In a Webapp I maintain I try to keep everything in UTF-8:

  • the Database (CHARSET=utf8)
  • the source files (use utf8; written in utf8)
  • the templates (for Template Toolkit, using ENCODING => utf8)
  • user input and output (charset=utf8 header in HTTP, binmode :utf8 for STDIN and STDOUT)

But I still need to use Encode::decode('UTF-8',$data) for data coming from the database, or they will get double encoded or somehow broken.

Why is this? How can I get rid of this annoying extra step? Shouldn't there a way to just keep everything, everytime in UTF-8 without having to convert anything by hand?

3

3 Answers

3
votes

To get utf-8 properly from database you need on connection explicitly tell it:

my $dbh = DBI->connect( "dbi:mysql:dbname=$db;host=localhost",
       "user", "pwd", {mysql_enable_utf8 => 1 })

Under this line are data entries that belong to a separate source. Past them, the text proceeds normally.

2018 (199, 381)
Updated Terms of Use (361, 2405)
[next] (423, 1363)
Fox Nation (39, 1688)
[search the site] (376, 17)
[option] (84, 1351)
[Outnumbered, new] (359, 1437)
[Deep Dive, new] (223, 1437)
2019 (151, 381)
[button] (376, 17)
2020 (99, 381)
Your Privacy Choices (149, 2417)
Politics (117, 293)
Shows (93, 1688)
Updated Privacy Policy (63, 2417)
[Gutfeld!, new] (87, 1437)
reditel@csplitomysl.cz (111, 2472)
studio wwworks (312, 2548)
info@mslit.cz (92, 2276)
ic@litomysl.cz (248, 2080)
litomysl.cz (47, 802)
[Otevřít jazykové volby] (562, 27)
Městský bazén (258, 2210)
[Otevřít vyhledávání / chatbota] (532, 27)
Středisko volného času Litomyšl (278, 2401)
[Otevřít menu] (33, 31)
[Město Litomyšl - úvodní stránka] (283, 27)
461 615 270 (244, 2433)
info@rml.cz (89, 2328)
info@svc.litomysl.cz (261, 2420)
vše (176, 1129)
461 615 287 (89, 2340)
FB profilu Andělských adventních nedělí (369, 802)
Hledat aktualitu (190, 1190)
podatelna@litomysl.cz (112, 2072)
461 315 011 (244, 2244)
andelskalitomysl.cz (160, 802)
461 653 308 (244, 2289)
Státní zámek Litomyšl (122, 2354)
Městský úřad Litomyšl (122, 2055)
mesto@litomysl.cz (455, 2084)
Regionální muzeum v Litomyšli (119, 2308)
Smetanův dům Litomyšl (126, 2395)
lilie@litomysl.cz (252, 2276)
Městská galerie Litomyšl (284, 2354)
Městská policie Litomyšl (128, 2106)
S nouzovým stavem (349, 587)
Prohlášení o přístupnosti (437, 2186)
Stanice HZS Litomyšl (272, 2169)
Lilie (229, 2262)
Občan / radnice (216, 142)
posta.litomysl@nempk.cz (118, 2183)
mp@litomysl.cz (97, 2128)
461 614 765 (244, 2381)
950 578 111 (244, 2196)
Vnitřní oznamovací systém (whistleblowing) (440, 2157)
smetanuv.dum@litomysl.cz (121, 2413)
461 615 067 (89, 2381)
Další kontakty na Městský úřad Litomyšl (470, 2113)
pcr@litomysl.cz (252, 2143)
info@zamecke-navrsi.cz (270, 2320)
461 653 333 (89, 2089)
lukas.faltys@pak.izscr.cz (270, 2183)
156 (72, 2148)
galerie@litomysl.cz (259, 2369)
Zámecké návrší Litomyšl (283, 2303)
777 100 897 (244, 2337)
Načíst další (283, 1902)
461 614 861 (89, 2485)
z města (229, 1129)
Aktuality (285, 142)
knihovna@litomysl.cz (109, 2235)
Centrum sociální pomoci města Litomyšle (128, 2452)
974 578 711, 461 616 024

As i asked in my question here, there are still some problems with it, but in most cases it works fine.

To answer "why"-part is much harder. As Denis pointed, there was pretty heavy thread about "why" recently. Maybe it helps you understand related things. I suggest to use utf8::all` module to get utf-8 handling much easier and cleaner.

1
votes

Internally, your database will presumably keep all data in a fixed-with, raw format, usually UCS-4 (i.e. raw strings of 32-bit integers holding one codepoint each). UTF8 is an encoding, and encodings are only used when serializing data (e.g. in a file or database). Deserializing, i.e. reading, means to decode the encoded data and retrieve the raw codepoint string.

Just because you happen to use the same encoding for all your serialization needs doesn't prevent you from decoding when loading and encoding when writing.